**What the exercise asks**
Everything in the listing below from the line containing "Screen dimensions: 900x378" through the line containing "Task: Edit the GESTÃO LEGISLATIVA program" must be repeated exactly; the remaining lines are not wanted.

★ ★ ★ ★ ★

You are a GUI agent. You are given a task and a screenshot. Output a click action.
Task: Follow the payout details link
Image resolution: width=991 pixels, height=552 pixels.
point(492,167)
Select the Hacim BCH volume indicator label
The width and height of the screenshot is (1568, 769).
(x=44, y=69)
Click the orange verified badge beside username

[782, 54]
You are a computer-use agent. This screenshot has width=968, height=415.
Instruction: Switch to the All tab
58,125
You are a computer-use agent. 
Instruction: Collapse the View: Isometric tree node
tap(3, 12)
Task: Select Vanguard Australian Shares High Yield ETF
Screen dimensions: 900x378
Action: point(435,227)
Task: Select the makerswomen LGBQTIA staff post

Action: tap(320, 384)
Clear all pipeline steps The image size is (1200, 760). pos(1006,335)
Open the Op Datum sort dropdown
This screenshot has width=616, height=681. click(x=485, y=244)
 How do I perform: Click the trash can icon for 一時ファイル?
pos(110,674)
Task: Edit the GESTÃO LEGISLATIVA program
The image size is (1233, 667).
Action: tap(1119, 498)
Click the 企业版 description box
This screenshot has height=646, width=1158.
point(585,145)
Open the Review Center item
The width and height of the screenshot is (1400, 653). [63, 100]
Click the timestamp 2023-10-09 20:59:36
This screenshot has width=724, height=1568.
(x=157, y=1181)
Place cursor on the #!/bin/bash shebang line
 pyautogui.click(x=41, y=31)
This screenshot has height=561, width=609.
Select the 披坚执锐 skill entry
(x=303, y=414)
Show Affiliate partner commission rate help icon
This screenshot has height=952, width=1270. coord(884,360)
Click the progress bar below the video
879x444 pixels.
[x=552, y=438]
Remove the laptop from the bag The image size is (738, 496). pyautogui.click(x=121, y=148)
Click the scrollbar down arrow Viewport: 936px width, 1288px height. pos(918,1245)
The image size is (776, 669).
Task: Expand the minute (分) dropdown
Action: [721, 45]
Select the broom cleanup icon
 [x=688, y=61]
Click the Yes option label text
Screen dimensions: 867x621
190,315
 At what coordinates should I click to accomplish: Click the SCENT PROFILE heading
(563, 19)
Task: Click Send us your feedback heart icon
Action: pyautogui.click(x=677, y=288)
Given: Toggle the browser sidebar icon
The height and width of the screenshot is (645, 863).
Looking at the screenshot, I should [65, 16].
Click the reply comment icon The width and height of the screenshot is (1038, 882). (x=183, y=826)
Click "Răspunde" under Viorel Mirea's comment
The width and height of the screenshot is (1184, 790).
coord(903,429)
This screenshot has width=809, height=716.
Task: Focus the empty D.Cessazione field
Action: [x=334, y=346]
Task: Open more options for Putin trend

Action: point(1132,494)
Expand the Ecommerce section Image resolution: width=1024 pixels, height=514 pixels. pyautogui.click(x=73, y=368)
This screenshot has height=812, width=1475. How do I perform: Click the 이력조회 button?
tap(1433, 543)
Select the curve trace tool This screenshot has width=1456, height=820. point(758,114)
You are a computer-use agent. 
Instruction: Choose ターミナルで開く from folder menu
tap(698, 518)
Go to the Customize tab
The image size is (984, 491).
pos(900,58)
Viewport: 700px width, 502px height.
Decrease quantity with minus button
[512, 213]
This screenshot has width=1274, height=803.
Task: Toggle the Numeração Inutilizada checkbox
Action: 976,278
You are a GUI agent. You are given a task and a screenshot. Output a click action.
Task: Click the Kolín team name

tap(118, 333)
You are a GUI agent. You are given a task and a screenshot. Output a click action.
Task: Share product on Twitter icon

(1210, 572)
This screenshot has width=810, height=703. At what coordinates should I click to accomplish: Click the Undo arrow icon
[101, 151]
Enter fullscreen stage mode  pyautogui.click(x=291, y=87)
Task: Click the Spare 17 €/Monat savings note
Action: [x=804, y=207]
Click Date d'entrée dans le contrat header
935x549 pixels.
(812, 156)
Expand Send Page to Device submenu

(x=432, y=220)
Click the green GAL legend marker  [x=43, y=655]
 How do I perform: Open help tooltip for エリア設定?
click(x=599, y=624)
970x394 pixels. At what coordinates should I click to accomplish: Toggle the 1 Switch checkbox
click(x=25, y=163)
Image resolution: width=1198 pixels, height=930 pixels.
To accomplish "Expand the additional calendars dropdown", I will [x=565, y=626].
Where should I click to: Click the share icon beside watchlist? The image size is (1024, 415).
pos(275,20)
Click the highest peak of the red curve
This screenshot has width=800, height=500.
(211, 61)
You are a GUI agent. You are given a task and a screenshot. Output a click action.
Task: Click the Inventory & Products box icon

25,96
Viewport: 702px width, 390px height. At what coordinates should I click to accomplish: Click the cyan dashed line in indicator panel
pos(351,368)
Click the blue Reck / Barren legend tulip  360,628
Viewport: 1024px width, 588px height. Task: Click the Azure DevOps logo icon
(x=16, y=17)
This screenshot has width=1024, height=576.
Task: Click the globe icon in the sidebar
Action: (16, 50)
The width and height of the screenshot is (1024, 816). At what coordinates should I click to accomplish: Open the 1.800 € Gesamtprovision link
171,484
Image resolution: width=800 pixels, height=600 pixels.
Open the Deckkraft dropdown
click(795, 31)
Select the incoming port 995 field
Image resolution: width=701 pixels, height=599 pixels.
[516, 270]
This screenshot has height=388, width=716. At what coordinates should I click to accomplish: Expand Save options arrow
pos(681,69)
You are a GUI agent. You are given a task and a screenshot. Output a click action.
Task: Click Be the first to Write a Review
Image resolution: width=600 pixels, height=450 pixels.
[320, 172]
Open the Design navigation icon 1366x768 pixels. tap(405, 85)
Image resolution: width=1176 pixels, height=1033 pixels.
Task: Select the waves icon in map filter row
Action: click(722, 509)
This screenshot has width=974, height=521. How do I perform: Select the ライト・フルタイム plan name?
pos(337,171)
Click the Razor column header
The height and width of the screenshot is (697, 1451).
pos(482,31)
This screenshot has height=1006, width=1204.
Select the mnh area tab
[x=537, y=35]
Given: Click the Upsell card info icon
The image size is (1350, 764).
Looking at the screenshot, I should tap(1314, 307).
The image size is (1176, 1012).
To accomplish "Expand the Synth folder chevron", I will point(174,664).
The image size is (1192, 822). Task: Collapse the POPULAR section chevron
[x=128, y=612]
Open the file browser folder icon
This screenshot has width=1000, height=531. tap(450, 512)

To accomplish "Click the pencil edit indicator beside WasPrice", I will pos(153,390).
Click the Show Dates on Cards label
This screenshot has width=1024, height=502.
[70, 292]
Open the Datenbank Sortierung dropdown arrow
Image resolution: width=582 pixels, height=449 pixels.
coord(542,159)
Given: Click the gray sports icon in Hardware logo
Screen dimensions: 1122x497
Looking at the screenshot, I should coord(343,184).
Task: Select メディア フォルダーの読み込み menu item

★ ★ ★ ★ ★

**Exercise solution**
Screen dimensions: 900x378
Action: point(435,227)
Task: Select the makerswomen LGBQTIA staff post

Action: tap(320, 384)
Clear all pipeline steps The image size is (1200, 760). pos(1006,335)
Open the Op Datum sort dropdown
This screenshot has width=616, height=681. click(x=485, y=244)
 How do I perform: Click the trash can icon for 一時ファイル?
pos(110,674)
Task: Edit the GESTÃO LEGISLATIVA program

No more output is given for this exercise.